Je n’idéalise pas le Parc d’antan. Je ne méconnais nullement qu’à côté de l’ambiance qui y régnait, des exactions inacceptables se produisaient également. Ceux qui en étaient les auteurs salissaient le PSG. Je sais aussi que les conflits internes nécessitaient des mesures fortes, qu’en cela l’idée de plan Leproux se tenait en partie (ce qui ne lui retire rien de son caractère violent et injuste pour tous ceux qui n’avaient rien à se reprocher).

Je pense par contre qu’au delà de la nostalgie, certains aspects du Parc d’avant manquent cruellement de nos jours, et pas uniquement du point de vue des tifos, craquages, chants, gestuelles, que le CUP a su en partie recréer.

Je pense aussi et surtout à tous ces combats que nous avons menés, à la place que nous (j’inclus toutes les tribunes actives) prenions pour faire entendre nos revendications d’un foot plus populaire et d’un club qui respecte son identité et ses supporters : c’était selon moi un élément essentiel du PSG, qui assurait une forme d’équilibre et participait d’un club digne de ce nom.

Aujourd’hui le CUP cherche enfin à renouer avec ces dimensions,  en témoignent les combats menés ces derniers mois.
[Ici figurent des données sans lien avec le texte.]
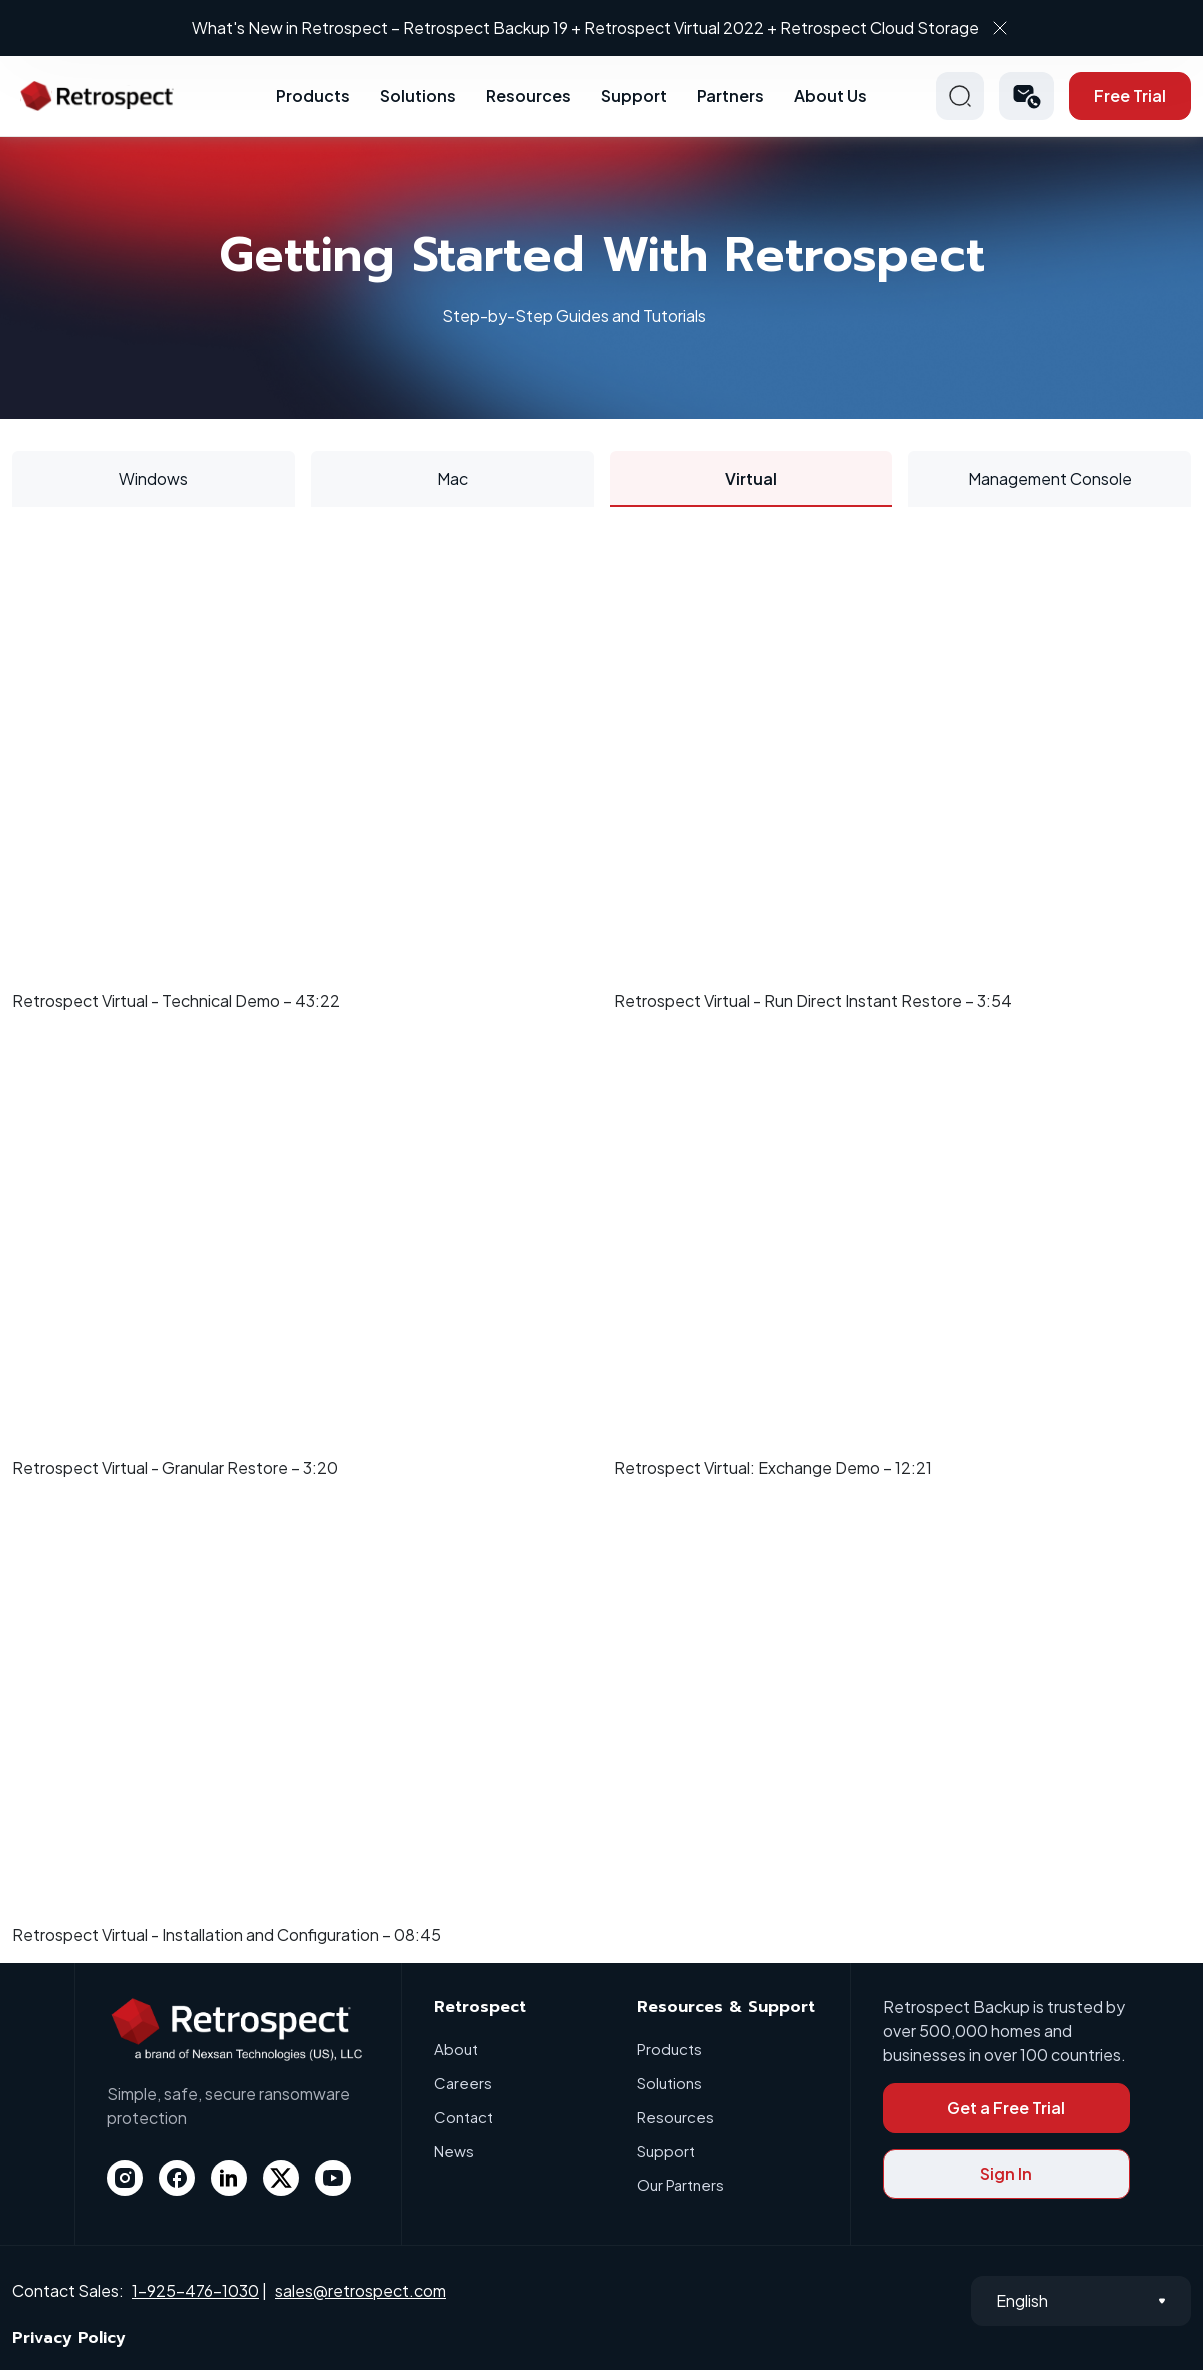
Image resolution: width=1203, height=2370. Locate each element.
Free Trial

Même si beaucoup de chemin reste à parcourir pour égaler ce qui se faisait avant (le contexte n’amenant pas non plus les mêmes possibilités), et que je ne me retrouve pas toujours dans la manière de faire, je leur suis reconnaissant de s’efforcer d’agir dans ce sens. Tout ce qui par la suite donnera de la place aux supporters, à l’identité, méritera également selon moi des encouragements, tant les enjeux qui en découlent me paraissent forts.

Je voudrais enfin terminer ce texte en adressant un très grand merci à tous ceux qui ont contribué à me rendre fier à l’époque d’être d’Auteuil, fier du Parc… tous ceux qui ont donné de la voix pour ça, tous ceux chez qui mes propos éveilleront une petite résonance… Merci d’être le coeur du club qui est dans le mien !

Mais surtout, pour que ce PSG Montpellier, dans ce qu’il a signifié de plus terrible, reste réellement exceptionnel, pour ne pas connaître à à l’avenir de nouvelles purges de nos tribunes, n’oublions pas ce qui a mené à notre fin. Tirons en l’enseignement de ne pas resombrer encore et toujours dans des conflits internes qui n’apportent que honte et désolation. Soyons fiers d’être parisiens. Ensemble. Mettons notre club et le lien qu’il opère entre nous avant tout ce qui peut nous diviser. Notre club le mérite, notre histoire l’impose.